The reflections in regard to the passage before us that occur to us at the present time are these: Some were standing where Jesus was, having the footsteps of the soul firmly planted with Jesus, and the standing of their feet was akin to the standing of which Moses said in the passage, “And I stood on the mountain forty days and forty nights,” (Deu_10:10) who was deemed worthy to have it said to him by God who asked him to stand by Him, “But stand thou here with Me.” (Deu_5:31) Those who really stand by Jesus – that is, by the Word of God – do not all stand equally; for among those who stand by Jesus are differences from each other.
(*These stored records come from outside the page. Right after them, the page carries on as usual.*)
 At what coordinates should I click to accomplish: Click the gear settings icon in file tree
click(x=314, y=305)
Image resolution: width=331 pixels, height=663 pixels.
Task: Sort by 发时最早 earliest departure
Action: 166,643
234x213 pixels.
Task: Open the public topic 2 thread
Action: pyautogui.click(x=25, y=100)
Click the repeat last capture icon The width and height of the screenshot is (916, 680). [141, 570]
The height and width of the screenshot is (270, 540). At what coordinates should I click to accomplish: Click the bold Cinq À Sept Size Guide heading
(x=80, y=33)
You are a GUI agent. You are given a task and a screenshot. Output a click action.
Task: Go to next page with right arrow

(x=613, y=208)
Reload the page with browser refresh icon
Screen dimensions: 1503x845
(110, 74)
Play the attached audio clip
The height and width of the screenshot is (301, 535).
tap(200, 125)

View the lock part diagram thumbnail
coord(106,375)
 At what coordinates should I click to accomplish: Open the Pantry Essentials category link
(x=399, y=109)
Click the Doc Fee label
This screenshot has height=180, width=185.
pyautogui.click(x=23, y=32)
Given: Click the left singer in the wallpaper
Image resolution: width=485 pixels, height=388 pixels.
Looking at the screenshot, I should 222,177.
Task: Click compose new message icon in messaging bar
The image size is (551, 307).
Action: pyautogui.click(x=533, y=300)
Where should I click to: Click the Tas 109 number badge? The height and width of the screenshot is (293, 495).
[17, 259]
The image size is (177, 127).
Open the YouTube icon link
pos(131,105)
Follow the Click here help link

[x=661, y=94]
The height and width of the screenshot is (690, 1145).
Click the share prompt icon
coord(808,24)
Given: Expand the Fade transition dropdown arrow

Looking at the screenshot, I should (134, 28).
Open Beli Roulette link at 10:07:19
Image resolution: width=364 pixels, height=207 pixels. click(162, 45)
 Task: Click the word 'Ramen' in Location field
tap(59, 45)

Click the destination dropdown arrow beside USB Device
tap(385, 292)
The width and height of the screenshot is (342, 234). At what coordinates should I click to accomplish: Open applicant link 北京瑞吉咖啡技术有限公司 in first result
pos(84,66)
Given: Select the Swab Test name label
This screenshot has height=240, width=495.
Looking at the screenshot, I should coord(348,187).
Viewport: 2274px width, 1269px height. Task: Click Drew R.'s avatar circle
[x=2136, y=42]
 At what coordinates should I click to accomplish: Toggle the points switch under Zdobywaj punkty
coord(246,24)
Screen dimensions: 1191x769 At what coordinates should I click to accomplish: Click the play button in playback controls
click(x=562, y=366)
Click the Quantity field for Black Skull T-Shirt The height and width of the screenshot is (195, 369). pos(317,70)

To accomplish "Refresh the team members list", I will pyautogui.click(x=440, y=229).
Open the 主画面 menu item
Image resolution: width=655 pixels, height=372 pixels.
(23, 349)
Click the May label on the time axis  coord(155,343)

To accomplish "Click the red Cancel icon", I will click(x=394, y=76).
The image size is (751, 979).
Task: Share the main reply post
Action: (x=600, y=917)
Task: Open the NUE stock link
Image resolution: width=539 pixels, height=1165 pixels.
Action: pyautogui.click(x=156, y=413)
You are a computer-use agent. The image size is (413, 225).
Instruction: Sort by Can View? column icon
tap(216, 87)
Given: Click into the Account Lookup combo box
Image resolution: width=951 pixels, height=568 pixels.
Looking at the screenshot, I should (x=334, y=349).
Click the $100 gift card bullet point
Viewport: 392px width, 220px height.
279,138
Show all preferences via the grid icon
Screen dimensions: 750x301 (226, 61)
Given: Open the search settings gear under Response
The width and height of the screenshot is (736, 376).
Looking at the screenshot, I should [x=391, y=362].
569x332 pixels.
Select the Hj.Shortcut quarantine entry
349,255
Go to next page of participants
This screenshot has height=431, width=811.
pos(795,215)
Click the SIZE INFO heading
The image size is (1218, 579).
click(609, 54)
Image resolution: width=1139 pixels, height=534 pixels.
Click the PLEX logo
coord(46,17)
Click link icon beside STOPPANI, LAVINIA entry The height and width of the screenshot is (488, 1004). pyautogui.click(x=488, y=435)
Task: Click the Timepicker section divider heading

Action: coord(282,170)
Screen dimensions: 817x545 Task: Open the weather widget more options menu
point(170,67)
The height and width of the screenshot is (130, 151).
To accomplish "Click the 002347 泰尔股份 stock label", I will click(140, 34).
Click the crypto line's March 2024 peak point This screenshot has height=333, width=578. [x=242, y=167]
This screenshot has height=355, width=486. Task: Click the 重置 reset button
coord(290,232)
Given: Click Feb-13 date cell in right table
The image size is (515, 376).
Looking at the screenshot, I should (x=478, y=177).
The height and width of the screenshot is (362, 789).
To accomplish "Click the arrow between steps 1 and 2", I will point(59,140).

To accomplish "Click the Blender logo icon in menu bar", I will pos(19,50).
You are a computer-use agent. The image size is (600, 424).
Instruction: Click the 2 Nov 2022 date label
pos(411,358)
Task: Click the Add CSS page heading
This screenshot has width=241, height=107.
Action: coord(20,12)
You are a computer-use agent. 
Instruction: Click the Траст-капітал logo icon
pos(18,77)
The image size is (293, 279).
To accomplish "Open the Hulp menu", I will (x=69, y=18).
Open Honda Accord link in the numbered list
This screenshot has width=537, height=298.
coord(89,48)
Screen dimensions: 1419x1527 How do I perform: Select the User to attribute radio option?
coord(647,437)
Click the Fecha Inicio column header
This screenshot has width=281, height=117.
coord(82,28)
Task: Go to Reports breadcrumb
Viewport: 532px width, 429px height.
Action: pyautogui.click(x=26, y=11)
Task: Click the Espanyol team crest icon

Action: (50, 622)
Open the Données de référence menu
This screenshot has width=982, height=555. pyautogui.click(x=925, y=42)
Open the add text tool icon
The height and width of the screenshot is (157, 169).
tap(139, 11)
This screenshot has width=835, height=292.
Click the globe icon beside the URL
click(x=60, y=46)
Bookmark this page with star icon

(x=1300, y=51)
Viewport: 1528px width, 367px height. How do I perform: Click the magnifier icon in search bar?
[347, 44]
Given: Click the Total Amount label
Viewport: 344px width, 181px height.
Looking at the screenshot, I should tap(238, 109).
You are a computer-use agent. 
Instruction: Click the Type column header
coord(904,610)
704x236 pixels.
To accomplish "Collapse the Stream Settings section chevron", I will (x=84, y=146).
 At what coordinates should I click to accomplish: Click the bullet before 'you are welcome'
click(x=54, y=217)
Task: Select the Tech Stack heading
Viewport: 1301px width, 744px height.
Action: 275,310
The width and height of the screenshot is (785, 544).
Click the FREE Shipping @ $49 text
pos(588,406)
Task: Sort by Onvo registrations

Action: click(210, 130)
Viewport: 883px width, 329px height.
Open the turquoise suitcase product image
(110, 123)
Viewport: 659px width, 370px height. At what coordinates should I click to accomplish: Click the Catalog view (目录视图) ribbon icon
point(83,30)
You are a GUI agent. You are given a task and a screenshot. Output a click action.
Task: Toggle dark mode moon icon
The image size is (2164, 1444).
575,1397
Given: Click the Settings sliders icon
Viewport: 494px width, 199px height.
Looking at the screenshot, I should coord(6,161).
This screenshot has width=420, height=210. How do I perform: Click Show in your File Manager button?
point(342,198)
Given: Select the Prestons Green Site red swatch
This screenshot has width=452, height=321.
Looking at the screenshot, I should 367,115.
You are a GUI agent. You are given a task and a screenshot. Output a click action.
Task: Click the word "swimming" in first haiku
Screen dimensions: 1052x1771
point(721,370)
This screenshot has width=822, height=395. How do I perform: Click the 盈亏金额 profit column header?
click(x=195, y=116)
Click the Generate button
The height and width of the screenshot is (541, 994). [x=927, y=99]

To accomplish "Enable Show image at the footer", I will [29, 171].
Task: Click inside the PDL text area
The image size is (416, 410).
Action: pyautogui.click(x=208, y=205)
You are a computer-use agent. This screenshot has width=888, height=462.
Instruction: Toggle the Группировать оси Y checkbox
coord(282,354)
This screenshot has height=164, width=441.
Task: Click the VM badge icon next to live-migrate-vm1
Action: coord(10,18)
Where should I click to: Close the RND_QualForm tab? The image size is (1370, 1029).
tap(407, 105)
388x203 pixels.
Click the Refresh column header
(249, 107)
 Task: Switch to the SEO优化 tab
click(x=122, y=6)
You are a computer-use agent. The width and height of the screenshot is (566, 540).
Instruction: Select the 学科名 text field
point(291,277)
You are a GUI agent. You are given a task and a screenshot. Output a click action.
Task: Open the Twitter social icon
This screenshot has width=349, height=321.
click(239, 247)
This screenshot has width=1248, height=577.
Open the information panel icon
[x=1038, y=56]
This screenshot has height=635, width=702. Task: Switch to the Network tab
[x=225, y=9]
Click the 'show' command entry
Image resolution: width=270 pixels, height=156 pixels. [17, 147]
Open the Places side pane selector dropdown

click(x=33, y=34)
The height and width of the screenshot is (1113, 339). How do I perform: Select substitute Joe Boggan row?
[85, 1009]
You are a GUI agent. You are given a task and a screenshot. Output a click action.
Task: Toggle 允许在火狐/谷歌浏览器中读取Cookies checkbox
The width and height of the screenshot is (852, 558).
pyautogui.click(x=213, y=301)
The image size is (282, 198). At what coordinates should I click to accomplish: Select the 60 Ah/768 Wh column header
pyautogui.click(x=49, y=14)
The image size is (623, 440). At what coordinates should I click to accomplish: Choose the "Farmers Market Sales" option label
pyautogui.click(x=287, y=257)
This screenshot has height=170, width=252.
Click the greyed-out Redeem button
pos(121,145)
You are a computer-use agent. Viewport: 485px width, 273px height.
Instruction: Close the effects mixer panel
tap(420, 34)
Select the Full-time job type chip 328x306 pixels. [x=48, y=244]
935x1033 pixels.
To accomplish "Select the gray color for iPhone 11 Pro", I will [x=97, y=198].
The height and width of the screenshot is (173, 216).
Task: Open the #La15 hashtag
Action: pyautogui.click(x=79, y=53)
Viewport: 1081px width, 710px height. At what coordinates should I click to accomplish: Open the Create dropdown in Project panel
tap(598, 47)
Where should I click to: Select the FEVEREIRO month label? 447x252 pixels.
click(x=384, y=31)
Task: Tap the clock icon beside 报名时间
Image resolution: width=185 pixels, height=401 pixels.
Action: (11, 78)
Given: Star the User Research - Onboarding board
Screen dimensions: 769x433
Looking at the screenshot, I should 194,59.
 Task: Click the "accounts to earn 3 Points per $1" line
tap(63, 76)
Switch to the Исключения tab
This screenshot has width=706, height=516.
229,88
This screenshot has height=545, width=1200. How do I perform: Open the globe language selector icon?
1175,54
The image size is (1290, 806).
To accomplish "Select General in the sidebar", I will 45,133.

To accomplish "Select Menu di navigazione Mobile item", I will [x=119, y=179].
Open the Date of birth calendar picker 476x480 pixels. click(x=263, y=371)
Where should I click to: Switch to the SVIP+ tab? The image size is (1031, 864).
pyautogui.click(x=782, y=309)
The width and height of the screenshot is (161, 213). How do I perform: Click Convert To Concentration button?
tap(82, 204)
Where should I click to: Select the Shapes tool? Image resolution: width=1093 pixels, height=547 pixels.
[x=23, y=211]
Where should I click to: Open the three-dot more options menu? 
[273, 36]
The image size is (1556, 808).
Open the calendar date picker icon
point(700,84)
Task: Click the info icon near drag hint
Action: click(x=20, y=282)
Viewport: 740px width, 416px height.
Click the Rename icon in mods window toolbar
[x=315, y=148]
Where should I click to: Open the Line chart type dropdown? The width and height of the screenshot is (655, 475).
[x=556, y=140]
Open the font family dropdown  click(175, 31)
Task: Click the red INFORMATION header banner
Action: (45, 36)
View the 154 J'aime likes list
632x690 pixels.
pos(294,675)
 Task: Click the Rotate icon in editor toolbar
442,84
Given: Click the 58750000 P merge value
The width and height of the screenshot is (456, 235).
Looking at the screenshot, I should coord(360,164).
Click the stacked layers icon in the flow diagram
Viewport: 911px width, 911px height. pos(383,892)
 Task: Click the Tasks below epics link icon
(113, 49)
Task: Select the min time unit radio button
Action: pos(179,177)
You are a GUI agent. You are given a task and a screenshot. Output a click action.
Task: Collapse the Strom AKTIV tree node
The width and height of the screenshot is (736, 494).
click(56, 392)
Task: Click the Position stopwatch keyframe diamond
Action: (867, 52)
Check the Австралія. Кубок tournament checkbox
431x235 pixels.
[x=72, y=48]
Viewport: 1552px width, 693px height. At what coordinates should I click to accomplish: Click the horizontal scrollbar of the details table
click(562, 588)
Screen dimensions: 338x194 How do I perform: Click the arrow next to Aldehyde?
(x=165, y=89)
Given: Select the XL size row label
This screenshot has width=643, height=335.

Wherefore, not all who stand by the Saviour, but some of them as standing better, do not taste of death until they shall have seen the Word who dwelt with men, and on that account called Son of man, coming in His own kingdom; for Jesus does not always come in His own kingdom when He comes, since to the newly initiated He is such that they might say, beholding the Word Himself not glorious nor great, but inferior to many among them, “We saw Him, and He had no form or beauty, but His form was dishonoured, defective compared with all the sons of men.” (Isa_53:2, Isa_53:3) And these things will be said by those who beheld His glory in connection with their own former times, when at first the Word as understood in the synagogue had no form nor beauty to them. To the Word, therefore, who has assumed most manifestly the power above all words, there belongs a royal dignity which is visible to some of those who stand by Jesus, when they have been able to follow Him as He goes before them and ascends to the lofty mountain of His own manifestation. And of this honour some of those who stand by Jesus are deemed worthy if they be either a Peter against whom the gates of Hades do not prevail, or the sons of thunder, (Mar_3:17) and are begotten of the mighty voice of God who thunders and cries aloud from heaven great things to those who have ears and are wise. Such at least do not taste death.

 

 

FOOTNOTES

 

45 Or, which he may regard as mediocre.

46 Or, putting a comma after Jerusalem, but that on the third day He might rise.

47 See xi. c. 6, p. 434.

48 These three sentences are supplied from the old Latin version, as at this point there is a hiatus in the mss.

49 Reading προευτρεπισός, as the Vetus Inter.